GIVEN INSTRUCTION: Format the data below as a JSON list of strings, with each line as its own string and blank lines omitted.

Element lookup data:
..............................

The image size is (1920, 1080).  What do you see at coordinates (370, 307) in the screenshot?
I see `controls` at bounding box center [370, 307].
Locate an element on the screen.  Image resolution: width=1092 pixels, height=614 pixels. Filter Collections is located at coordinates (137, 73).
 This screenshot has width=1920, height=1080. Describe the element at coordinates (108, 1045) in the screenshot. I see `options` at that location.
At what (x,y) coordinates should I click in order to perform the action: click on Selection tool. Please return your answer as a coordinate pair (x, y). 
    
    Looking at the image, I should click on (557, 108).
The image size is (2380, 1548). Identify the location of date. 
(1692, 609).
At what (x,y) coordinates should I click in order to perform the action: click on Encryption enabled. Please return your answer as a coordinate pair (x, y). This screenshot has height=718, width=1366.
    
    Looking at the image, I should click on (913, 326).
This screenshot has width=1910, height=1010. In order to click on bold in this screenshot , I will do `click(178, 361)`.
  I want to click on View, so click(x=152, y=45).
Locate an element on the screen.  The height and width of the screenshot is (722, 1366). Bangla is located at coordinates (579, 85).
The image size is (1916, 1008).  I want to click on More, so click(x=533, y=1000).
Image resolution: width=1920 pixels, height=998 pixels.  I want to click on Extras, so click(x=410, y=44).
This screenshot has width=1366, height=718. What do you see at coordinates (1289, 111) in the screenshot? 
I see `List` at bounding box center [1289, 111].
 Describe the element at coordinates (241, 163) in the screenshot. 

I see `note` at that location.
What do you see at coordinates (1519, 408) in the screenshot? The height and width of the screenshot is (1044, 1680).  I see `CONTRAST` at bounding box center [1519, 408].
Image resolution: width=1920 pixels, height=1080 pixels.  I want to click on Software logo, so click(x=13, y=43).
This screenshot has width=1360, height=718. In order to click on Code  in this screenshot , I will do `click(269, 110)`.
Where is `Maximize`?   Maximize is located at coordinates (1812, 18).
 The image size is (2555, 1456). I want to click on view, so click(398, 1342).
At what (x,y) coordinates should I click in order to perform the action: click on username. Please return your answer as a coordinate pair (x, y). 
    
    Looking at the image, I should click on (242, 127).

..............................

FINAL ANSWER:
[
  "The image size is (1920, 1080).  What do you see at coordinates (370, 307) in the screenshot?",
  "I see `controls` at bounding box center [370, 307].",
  "Locate an element on the screen.  Image resolution: width=1092 pixels, height=614 pixels. Filter Collections is located at coordinates (137, 73).",
  " This screenshot has width=1920, height=1080. Describe the element at coordinates (108, 1045) in the screenshot. I see `options` at that location.",
  "At what (x,y) coordinates should I click in order to perform the action: click on Selection tool. Please return your answer as a coordinate pair (x, y). ",
  "    Looking at the image, I should click on (557, 108).",
  "The image size is (2380, 1548). Identify the location of date. ",
  "(1692, 609).",
  "At what (x,y) coordinates should I click in order to perform the action: click on Encryption enabled. Please return your answer as a coordinate pair (x, y). This screenshot has height=718, width=1366.",
  "    Looking at the image, I should click on (913, 326).",
  "This screenshot has width=1910, height=1010. In order to click on bold in this screenshot , I will do `click(178, 361)`.",
  "  I want to click on View, so click(x=152, y=45).",
  "Locate an element on the screen.  The height and width of the screenshot is (722, 1366). Bangla is located at coordinates (579, 85).",
  "The image size is (1916, 1008).  I want to click on More, so click(x=533, y=1000).",
  "Image resolution: width=1920 pixels, height=998 pixels.  I want to click on Extras, so click(x=410, y=44).",
  "This screenshot has width=1366, height=718. What do you see at coordinates (1289, 111) in the screenshot? ",
  "I see `List` at bounding box center [1289, 111].",
  " Describe the element at coordinates (241, 163) in the screenshot. ",
  "I see `note` at that location.",
  "What do you see at coordinates (1519, 408) in the screenshot? The height and width of the screenshot is (1044, 1680).  I see `CONTRAST` at bounding box center [1519, 408].",
  "Image resolution: width=1920 pixels, height=1080 pixels.  I want to click on Software logo, so click(x=13, y=43).",
  "This screenshot has width=1360, height=718. In order to click on Code  in this screenshot , I will do `click(269, 110)`.",
  "Where is `Maximize`?   Maximize is located at coordinates (1812, 18).",
  " The image size is (2555, 1456). I want to click on view, so click(398, 1342).",
  "At what (x,y) coordinates should I click in order to perform the action: click on username. Please return your answer as a coordinate pair (x, y). ",
  "    Looking at the image, I should click on (242, 127)."
]